• **Document segment**
+ + + + +
Fahrenheit 451

Change the future? Oops, too late!

Here we are, jovially ensconced in the 21st century, wondering what the hell the future will look like. And, if you’re like me, the older you get the more you contemplate but the less you care. I look at the young, future leaders of our great country and figure that people will always get the government they deserve…in a democracy, which after the Citizens United decision we may not be.

I was thinking about Ray Bradbury’s book “Fahrenheit 451” the other day because it is in fact a book about the future a few hundred years hence. Bradbury, a known conservative, has written some of the most challenging yet accessible fiction of the twentieth century and if you’ve not read him at all I recommend starting with “Fahrenheit 451”, which can be found in PDF format here. I don’t mean to screw Ray’s offspring out of any royalties, but it would be painfully ironic if you read the book and never bought a paper and ink edition.

Bradbury considers life in 24th century America. The lead character, Montag, is a fireman. But in the future that doesn’t mean he puts out fires; technology has provided burn proof dwellings. Montag’s job is to ride the fire truck to homes harboring books, removing the books and throwing them in a big pile and turning his flame-thrower of a hose on them to incinerate them. Books are believed to bring confusion and sadness into a culture that demands nearly nothing of its citizens except their unthinking loyalty.
+ + + + +
• **Data lines**
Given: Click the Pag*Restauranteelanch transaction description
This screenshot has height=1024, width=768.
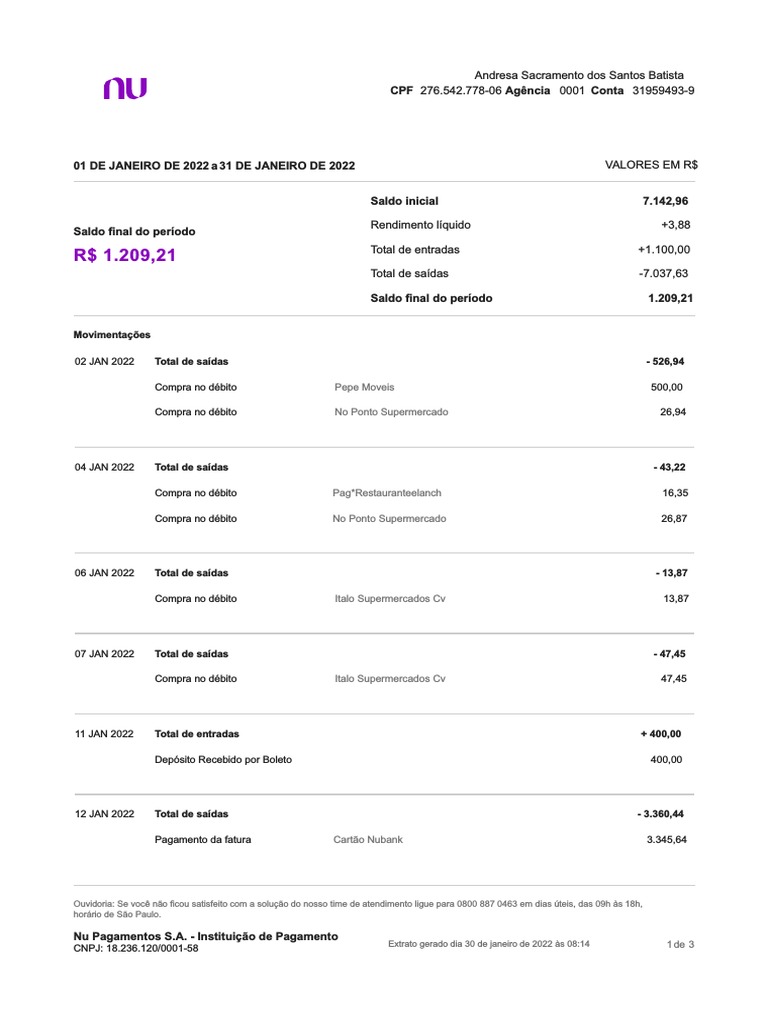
+ + + + +
• **What this exercise asks**
1. According to the Fahrenheit 451 post, in what century is the book's America set?
2. Reproduce the passage of the Fahrenheit 451 post starting at "Bradbury considers life" and ending at "their unthinking loyalty.".

• **Task responses**
1. The 24th century.

2.
Bradbury considers life in 24th century America. The lead character, Montag, is a fireman. But in the future that doesn’t mean he puts out fires; technology has provided burn proof dwellings. Montag’s job is to ride the fire truck to homes harboring books, removing the books and throwing them in a big pile and turning his flame-thrower of a hose on them to incinerate them. Books are believed to bring confusion and sadness into a culture that demands nearly nothing of its citizens except their unthinking loyalty.